A basic overview of the legal right to say what’s on your mind, or to think what you want, at least in the United States, with no real position from himself.
White chickened out.
(I will say, I agreed with White’s criticism of the reporter’s use of “leash.” It was an unfortunate word choice, and it did deserve some pushback.)
This Dana White is, still, in disagreement with Dana White from 2014, who did in fact suspend Matt Mitrione for comments about trans fighter Fallon Fox:
At the time, White invoked America as the reason he was suspending Mitrione:
“Work at any company anywhere in America, and go out and say ignorant, stupid stuff, publicly, say it publicly ... and see what happens to you.”

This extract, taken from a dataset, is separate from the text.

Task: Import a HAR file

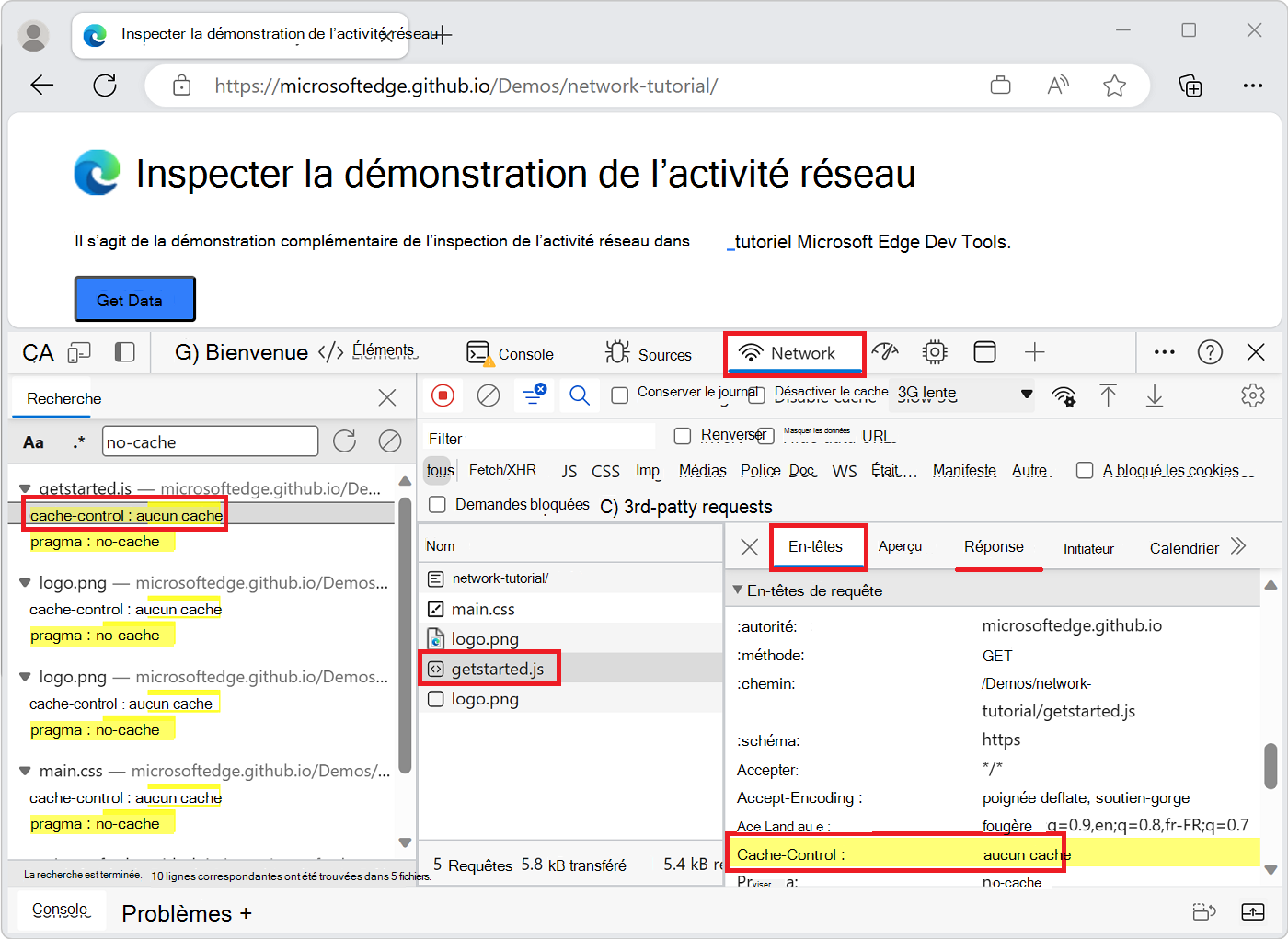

Apparently, what Strickland said doesn’t qualify as “ignorant, stupid stuff” in White’s eyes.
At least, if it did, he should have said so.

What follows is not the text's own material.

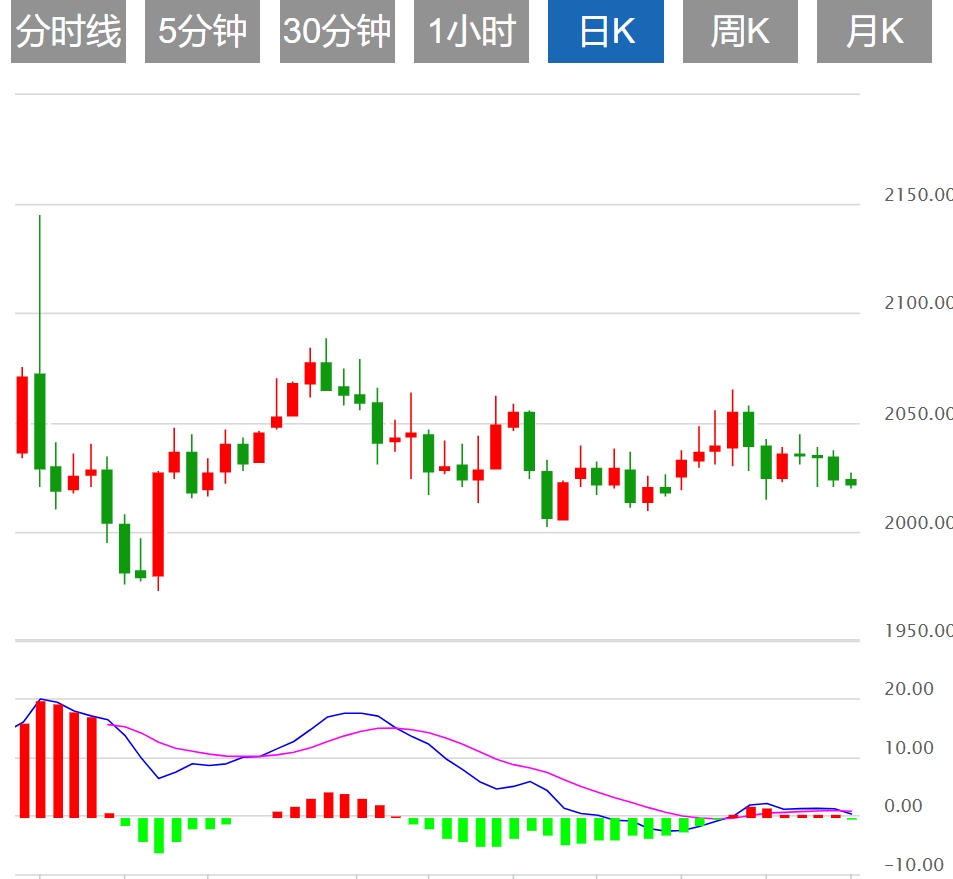Click the 2000.00 price axis label
The width and height of the screenshot is (953, 879).
click(918, 523)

It’s understandable that guys like White are giving the big middle finger to “cancel culture,” or the push by so many to punish people who say things that don’t seem to reflect the direction of culture in 2024.
If White started removing people from cards for making politically “incorrect” statements, or saying “insensitive” comments, the fighters would move on to another promotion.
UFC isn’t the only game in town, and one quick way to alienate fans and fighters would be to punish the straight meatheads for their speech.
Is it possible a fighter might actually go too far? Advocate for violence against women or gay people, or racial violence? It’s unclear.
Still, White certainly has the power and influence to thread a needle. He’s a guy who, in the past, has said he has no issue with gay fighters. White has even said he has one regret: using the f-bomb gay slur. He has, on the other hand, continued a seemingly long and deep history of transphobia.
Yet it’s been years since he really talked about this, and he could make it clear he doesn’t think men should be ashamed of their gay sons, or any of the other nonsense Strickland spewed.
Instead, during the presser, White hid behind having two gay women as the co-main event of UFC 297.
This, of course, is a bait-and-switch. There are many out gay and bi women in women’s UFC.
There is only one out man — Jeff Molina, who was outed as bi — and he hasn’t gotten a fight since he came out almost a year ago.
To use Raquel Pennington, Mayra Bueno Silva and other gay women as a shield for saying nothing about Strickland’s comments in men’s UFC — literally the most anti-gay, homophobic comments we can remember ever hearing from a professional athlete — is bogus.
Unfortunately, the reporter backed right down and moved on.
The whole ordeal has assuredly had a chilling effect on UFC media. I have been personally flooded with some of the worst hate messages I’ve ever received in email, DM, and across social media, and I didn’t even ask these questions.
I hope members of the UFC media keep pressing questions like this. Strickland should be asked again about them. White should be asked if he agrees with Strickland — and don’t let him off the hook if he starts waxing poetic on the right to free speech.